Je pense que le goût de la peinture est quelque chose que l'on a depuis tout petit ! Après, on fait ce que l'on peut, ce que l'on sait faire, ce que l'on a envie de faire. Je me souviens de mes premiers dessins à l'école. Quand la maîtresse affichait les dessins, j'ai encore la vision de certains d'entre eux. Pas forcément les miens ; mais aussi bien ceux d'autres enfants. Je m'en souviens bien. Et je me souviens aussi très bien de ma première boîte de peinture. C'étaient des gouaches Paillard. Je n'osais plus l'utiliser, parce que je me disais qu'après je n'allais plus en avoir

                J.S-R. : Quand on entre dans la pièce, on a l'impression d'une œuvre extrêmement colorée. Mais lorsque l'on regarde vos tableaux, on s'aperçoit que vous avez très peu de couleurs. Trois ou quatre, au plus.
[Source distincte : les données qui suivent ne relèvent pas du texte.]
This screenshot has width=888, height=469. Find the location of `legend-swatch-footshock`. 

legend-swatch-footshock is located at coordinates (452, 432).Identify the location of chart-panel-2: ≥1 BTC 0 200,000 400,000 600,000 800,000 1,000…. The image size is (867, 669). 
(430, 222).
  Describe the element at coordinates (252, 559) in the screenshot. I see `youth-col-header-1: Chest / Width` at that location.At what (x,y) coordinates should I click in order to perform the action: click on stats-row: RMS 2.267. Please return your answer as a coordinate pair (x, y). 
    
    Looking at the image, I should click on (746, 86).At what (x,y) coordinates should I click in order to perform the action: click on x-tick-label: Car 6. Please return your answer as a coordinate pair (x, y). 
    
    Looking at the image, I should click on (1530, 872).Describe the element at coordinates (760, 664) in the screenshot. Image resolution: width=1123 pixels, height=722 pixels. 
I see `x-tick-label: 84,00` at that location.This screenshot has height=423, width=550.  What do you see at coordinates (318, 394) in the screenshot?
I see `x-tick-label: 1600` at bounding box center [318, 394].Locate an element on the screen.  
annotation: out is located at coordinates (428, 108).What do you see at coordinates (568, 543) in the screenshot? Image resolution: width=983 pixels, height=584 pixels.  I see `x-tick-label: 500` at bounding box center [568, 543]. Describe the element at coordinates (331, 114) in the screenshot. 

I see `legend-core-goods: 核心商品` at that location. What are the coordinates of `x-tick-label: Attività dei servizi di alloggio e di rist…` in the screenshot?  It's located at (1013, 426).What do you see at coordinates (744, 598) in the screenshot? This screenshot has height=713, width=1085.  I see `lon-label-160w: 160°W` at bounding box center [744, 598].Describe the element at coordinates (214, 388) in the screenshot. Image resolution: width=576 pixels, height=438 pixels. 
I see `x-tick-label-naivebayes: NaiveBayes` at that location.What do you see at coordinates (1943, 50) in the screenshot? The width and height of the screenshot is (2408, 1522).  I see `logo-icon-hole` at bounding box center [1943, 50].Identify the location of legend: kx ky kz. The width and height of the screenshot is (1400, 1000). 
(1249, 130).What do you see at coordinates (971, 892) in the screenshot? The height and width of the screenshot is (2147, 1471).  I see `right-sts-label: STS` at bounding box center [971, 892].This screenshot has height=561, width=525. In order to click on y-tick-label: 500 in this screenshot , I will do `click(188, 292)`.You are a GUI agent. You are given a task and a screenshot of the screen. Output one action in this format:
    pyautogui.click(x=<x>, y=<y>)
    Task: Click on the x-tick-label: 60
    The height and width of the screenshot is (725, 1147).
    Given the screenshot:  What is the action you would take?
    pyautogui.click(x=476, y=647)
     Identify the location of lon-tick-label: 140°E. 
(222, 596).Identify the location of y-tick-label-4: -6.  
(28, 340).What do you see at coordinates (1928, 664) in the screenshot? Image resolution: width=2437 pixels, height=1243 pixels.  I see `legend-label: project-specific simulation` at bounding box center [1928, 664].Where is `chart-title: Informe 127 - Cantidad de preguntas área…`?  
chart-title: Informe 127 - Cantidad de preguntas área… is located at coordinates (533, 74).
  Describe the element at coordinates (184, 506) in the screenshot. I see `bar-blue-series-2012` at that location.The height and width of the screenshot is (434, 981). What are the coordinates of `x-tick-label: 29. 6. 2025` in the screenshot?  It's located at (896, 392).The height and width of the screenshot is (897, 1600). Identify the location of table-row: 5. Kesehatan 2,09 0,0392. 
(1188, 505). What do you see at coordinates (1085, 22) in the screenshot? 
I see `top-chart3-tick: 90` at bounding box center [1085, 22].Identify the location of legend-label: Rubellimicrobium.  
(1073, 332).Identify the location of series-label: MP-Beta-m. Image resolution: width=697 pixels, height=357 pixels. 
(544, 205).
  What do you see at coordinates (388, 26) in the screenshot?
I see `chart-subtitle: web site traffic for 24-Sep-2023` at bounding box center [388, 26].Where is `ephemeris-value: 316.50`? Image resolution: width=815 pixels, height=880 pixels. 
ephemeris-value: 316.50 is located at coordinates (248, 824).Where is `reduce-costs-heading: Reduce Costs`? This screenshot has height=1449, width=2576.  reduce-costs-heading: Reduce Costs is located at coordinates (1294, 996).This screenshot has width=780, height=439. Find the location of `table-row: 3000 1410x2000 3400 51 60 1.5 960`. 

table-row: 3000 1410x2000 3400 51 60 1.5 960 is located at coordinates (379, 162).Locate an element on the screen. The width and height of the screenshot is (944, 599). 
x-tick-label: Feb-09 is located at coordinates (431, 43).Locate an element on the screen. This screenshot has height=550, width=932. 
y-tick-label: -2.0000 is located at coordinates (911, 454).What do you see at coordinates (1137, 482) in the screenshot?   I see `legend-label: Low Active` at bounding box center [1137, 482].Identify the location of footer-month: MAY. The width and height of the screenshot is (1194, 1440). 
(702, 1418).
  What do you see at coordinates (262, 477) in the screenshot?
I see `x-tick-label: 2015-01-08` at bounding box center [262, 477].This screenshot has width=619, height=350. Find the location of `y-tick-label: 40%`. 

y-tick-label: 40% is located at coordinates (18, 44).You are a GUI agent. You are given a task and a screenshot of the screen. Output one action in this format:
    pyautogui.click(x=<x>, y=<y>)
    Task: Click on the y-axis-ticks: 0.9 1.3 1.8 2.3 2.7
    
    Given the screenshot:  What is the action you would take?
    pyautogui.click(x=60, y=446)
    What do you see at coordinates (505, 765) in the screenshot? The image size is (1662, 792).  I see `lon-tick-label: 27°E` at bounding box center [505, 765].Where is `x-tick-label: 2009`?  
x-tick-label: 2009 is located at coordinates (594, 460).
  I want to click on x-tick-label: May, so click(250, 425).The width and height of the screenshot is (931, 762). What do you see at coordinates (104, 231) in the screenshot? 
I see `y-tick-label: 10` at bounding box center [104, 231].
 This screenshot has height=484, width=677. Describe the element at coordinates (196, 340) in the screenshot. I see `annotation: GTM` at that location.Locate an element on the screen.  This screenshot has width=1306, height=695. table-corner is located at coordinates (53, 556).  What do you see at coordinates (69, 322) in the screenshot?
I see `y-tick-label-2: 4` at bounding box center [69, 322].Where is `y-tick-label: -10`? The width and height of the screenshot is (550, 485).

            J. B-G. : Oui. Les bleus, les gris sont une déclinaison des bleus et des verts. J'ai deux grandes gammes de couleurs. Je les travaille beaucoup. J'ai toujours beaucoup travaillé les couleurs. Il m'est arrivé de m'arrêter de peindre parce que je ne me trouvais pas assez performante. Je suis très attachée à la technique, alors cela me gêne peut-être un peu. Je ne supporte pas quand ce n'est pas parfait. Bien sûr, on peut toujours aller plus loin, mais je vais jusqu'à ce qui me semble être le bout. Je regarde ce que je sais faire, et ce que je peux faire. Pour moi, la technique est hyper-importante. Il faut que les couleurs soient bien passées. Je ne veux pas de couleurs sales dans mes tableaux. Je suis très exigeante envers moi, même si je pense parfois qu'il faudrait que je sois plus libre.

                J.S-R. : Justement, c'est peut-être un paroxysme de technique ; ou l'inverse qui fait qu'il n'y a jamais une démonstration technique dans vos œuvres. Elles sont très linéarisées. On n'a que les lignes essentielles. Par exemple, dans ce couple enlacé, quelqu'un qui aurait voulu faire une démonstration brillante de sa technique, aurait fait les plis sous le bras ; elle aurait des ongles alors qu'elle n'en a pas... Je trouve que vous créez dans une économie de technique remarquable.

            J. B-G. : Je n'en avais pas conscience. Merci de me le dire. Peut-être que j'épure de plus en plus. En tous les cas, j'ai besoin d'aller jusqu'au bout d'un tableau, d'une peinture et je dois éprouver le sentiment de ne plus pouvoir aller plus loin. Surtout, je veux y mettre de l'émotion. De façon que les gens aient du plaisir et de l'émotion à regarder l'œuvre. Je fais, et c'est l'essentiel.

            En ce moment, je fais beaucoup de gravure, parce que je trouve que cela me libère de "dire trop" dans mes tableaux. J'aimerais qu'ils soient plus légers. La gravure me libère dans la mesure où je ne la maîtrise pas. Je me sers de ce que je ne maîtrise pas, pour avancer ; pour faire sur toile ce que je fais en gravure.

 

                ENTRETIEN REALISE A SAINT-PAUL LE JEUNE, AU FESTIVAL BANN'ART ART SINGULIER ART D'AUJOURD'HUI 2012.